To do: Examine each line of the data. Copy those that contain the string "Open".

Data shown:
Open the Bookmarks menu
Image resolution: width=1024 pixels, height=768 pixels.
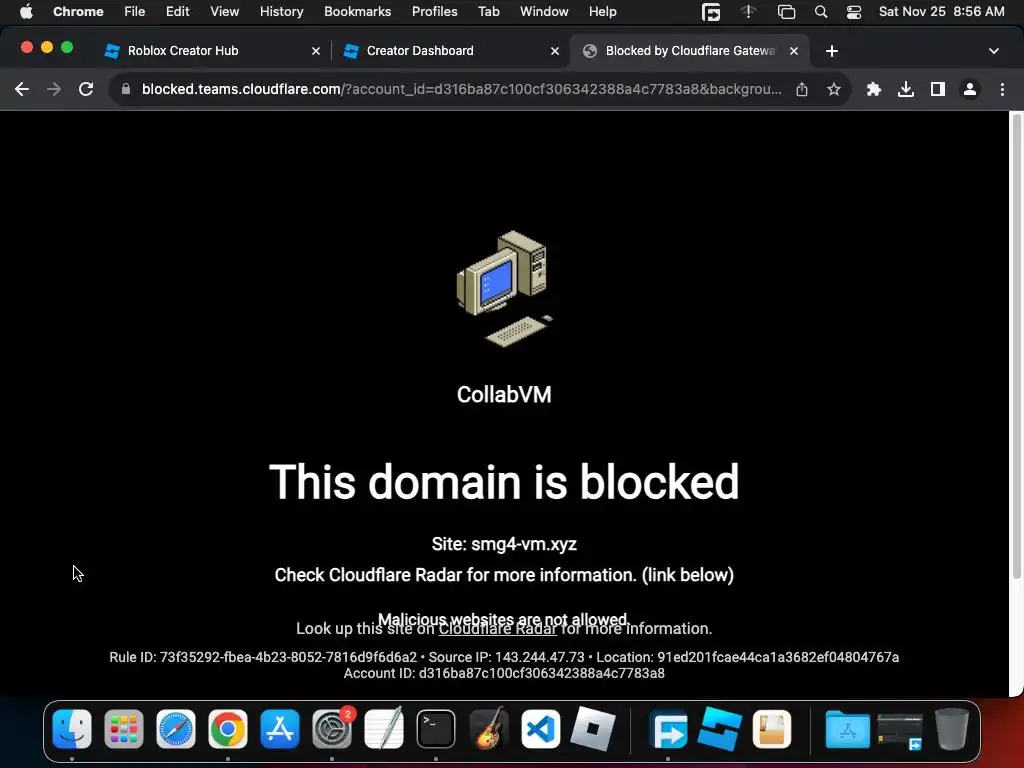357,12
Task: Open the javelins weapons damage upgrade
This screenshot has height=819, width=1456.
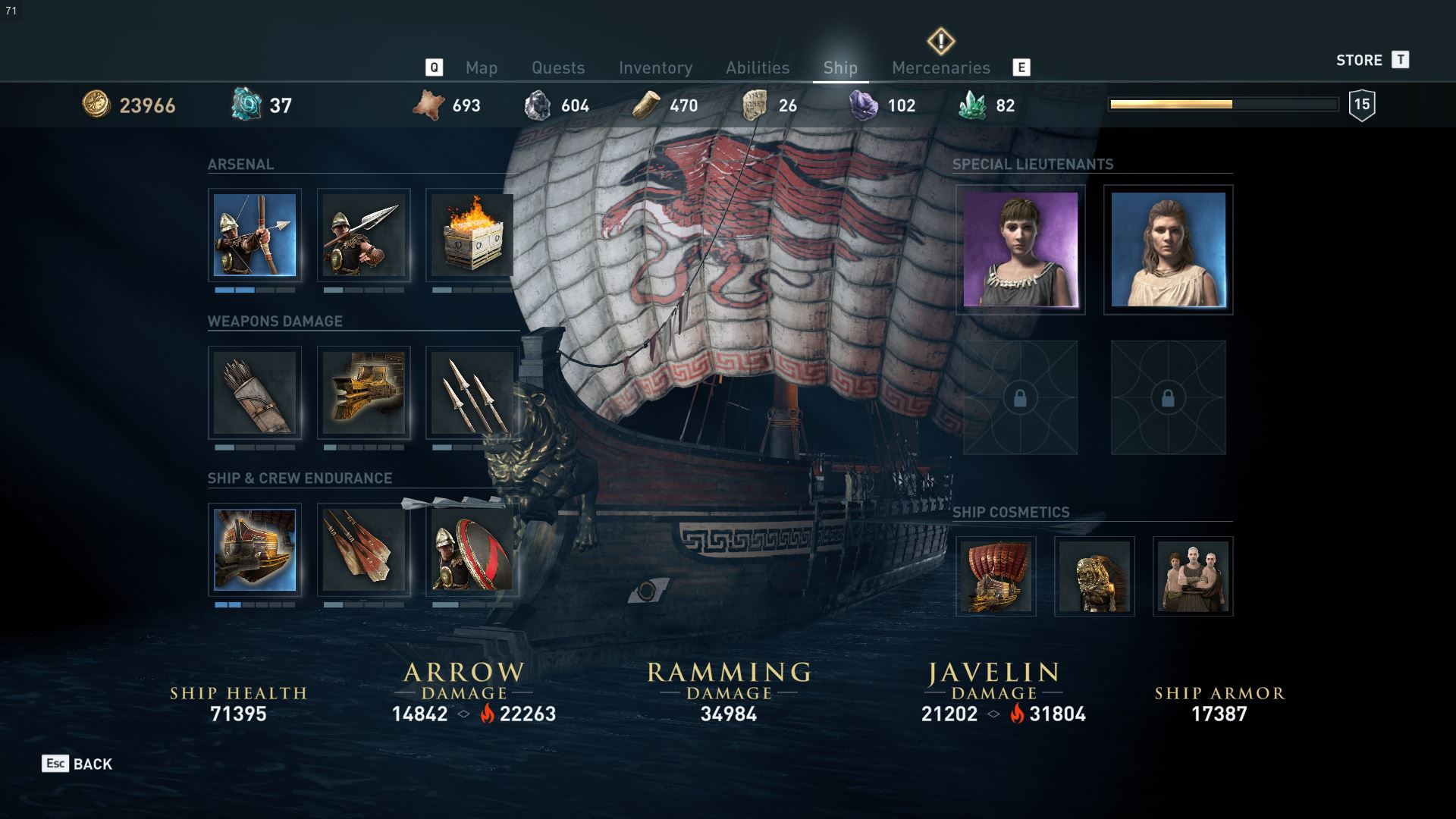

Final answer:
Open the Bookmarks menu
Task: Open the javelins weapons damage upgrade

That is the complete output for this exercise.